== Fragment tekstu

15 lipca 2022

Węgry na konfliktowym kursie z Komisją Europejską. Chodzi o LGBT i… ceny paliw

(Victor Orban / fot. European People’ Party / Wikimedia Commons)

Komisja Europejska pozwała Węgry do Trybunału Sprawiedliwości UE. Jak tłumaczą urzędnicy z Brukseli, stało się to „w związku z naruszeniem praw osób LGBTIQ”. Chodzi o „węgierską ustawą dyskryminującą ludzi ze względu na ich orientację seksualną i tożsamość płciową”. Drugą osią konfliktu jest obniżka cen paliwa tylko dla węgierskich obywateli, a nie dla cudzoziemców.

W oświadczeniu KE czytamy: „Komisja Europejska podjęła dziś decyzję o skierowaniu Węgier do Trybunału Sprawiedliwości UE w związku z węgierską ustawą dyskryminującą ludzi ze względu na ich orientację seksualną i tożsamość płciową. Komisja uważa, że prawo to narusza zasady rynku wewnętrznego, prawa podstawowe osób fizycznych (w szczególności osób LGBTIQ), a także – w odniesieniu do tych praw podstawowych – wartości UE” – podkreślono.

Zaskarżenie do TSUE to kolejny etap postępowania w sprawie naruszenia „prawa UE”, wszczętego przez Komisję 15 lipca 2021 roku przeciwko Węgrom.

Wesprzyj nas już teraz!

Trudno wskazać co jest bardziej kuriozalne – sam pozew czy też jego uzasadnienie… Eurokraci powołują się bowiem na coś, co określili jako „ochrona dzieci”, która miałyby być ich zdaniem jednym z postulatów Unii Europejskiej. „Ochrona dzieci jest absolutnym priorytetem UE i jej państw członkowskich. Jednakże prawo węgierskie zawiera przepisy, które nie są uzasadnione promocją tego podstawowego interesu lub są nieproporcjonalne do osiągnięcia określonego celu” – czytamy w uzasadnieniu KE.

Komisja podała, że 15 czerwca 2021 roku przyjęta została węgierska ustawa, jak czytamy w oświadczeniu, „rzekomo ma na celu podjęcie surowszych działań wobec przestępców pedofilskich i zmianę niektórych przepisów w celu ochrony dzieci”. Niektóre z nowych przepisów ukierunkowują i ograniczają dostęp nieletnich do treści i reklam, które „promują lub przedstawiają rozbieżność od tożsamości odpowiadającej płci przy urodzeniu, zmianę płci lub homoseksualizm”.

„Opierając się na tych kategoriach, ustawa ustanawia restrykcyjne przepisy dotyczące w szczególności usług handlu elektronicznego i usług społeczeństwa informacyjnego, działalności edukacyjnej, klasyfikacji treści audiowizualnych i reklamy audiowizualnej; brakuje również niezbędnej precyzji w odniesieniu do definicji, kto może być upoważniony do dostępu do wrażliwych danych osobowych przechowywanych w rejestrze karnym, oraz osób, których dane mogą podlegać takiemu dostępowi. Zmiany te naruszają szereg przepisów prawa wtórnego UE, Traktatu o funkcjonowaniu Unii Europejskiej (TFUE), Traktatu o Unii Europejskiej (TUE) oraz Karty praw podstawowych UE” – interpretuje KE.

====

Treść polecenia. Zwróć z artykułu o sporze Węgier z Komisją Europejską dokładnie ten fragment, który zaczyna się od słów „(Victor Orban /” i kończy na słowach „nie dla cudzoziemców.”, oba włącznie. Rekordy pochodzą z innego źródła niż artykuł.

== Wyodrębnione dane

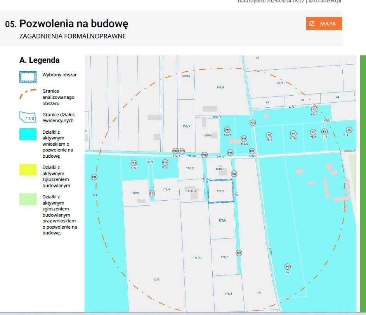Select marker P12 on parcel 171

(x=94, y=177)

====
== Wyodrębnione dane

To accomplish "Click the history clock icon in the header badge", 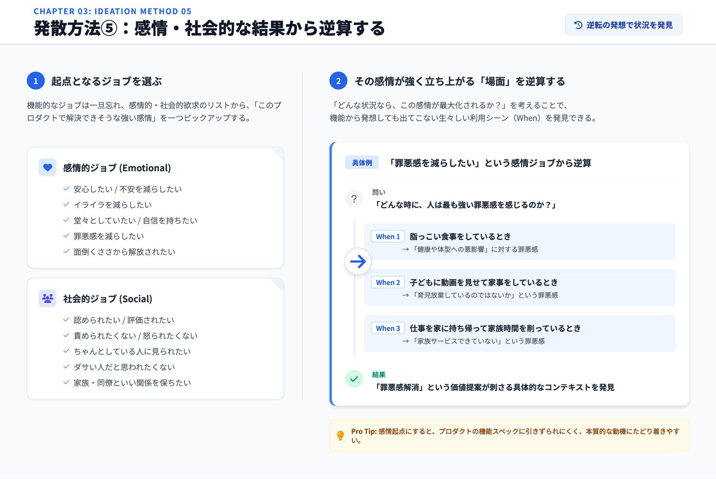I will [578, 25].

====
== Wyodrębnione dane

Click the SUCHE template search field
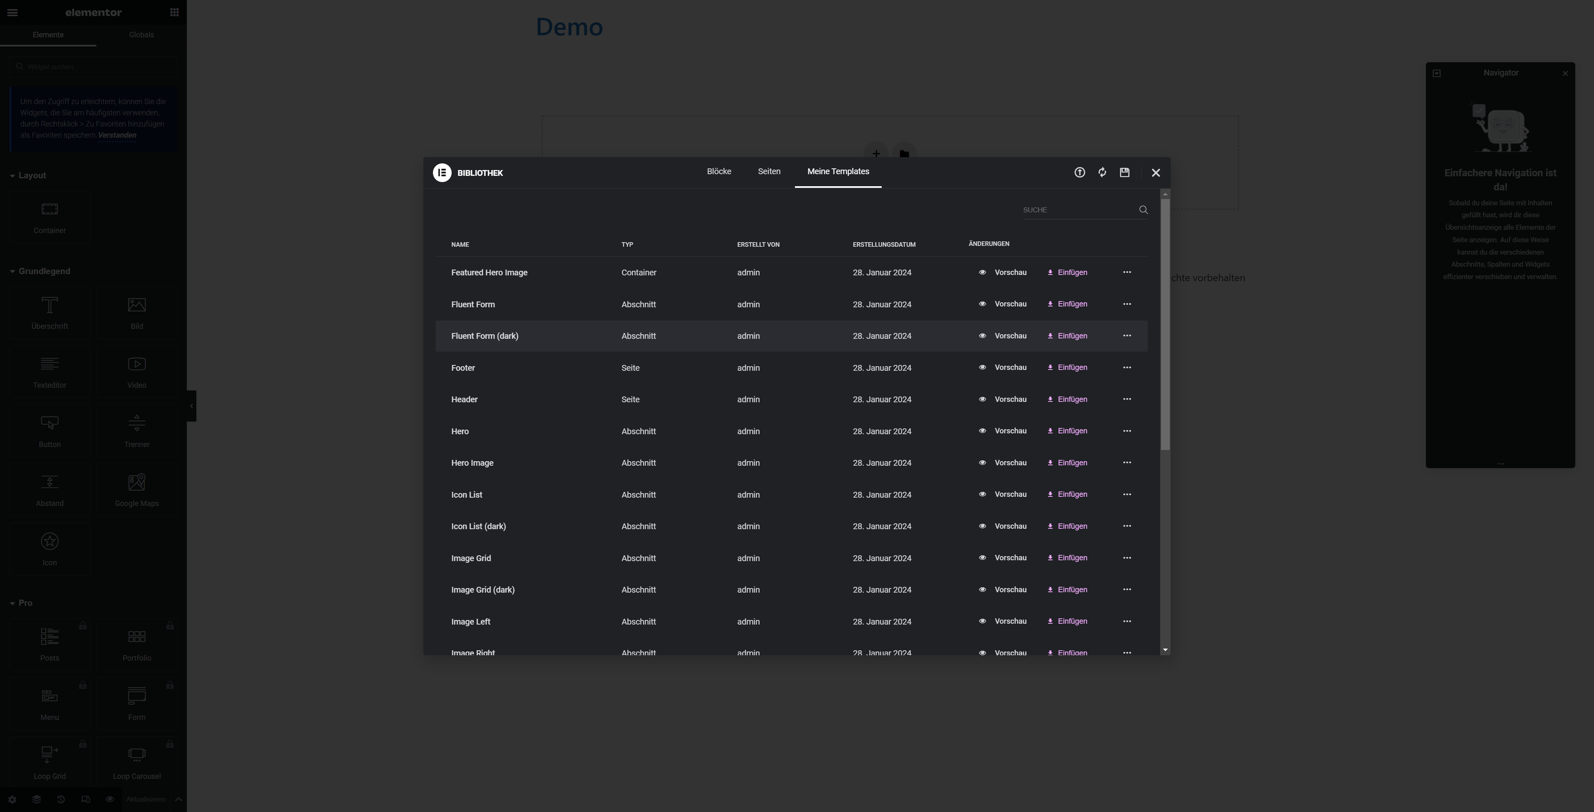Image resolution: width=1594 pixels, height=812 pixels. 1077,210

====

Rozwiązanie zadania.
(Victor Orban / fot. European People’ Party / Wikimedia Commons)

Komisja Europejska pozwała Węgry do Trybunału Sprawiedliwości UE. Jak tłumaczą urzędnicy z Brukseli, stało się to „w związku z naruszeniem praw osób LGBTIQ”. Chodzi o „węgierską ustawą dyskryminującą ludzi ze względu na ich orientację seksualną i tożsamość płciową”. Drugą osią konfliktu jest obniżka cen paliwa tylko dla węgierskich obywateli, a nie dla cudzoziemców.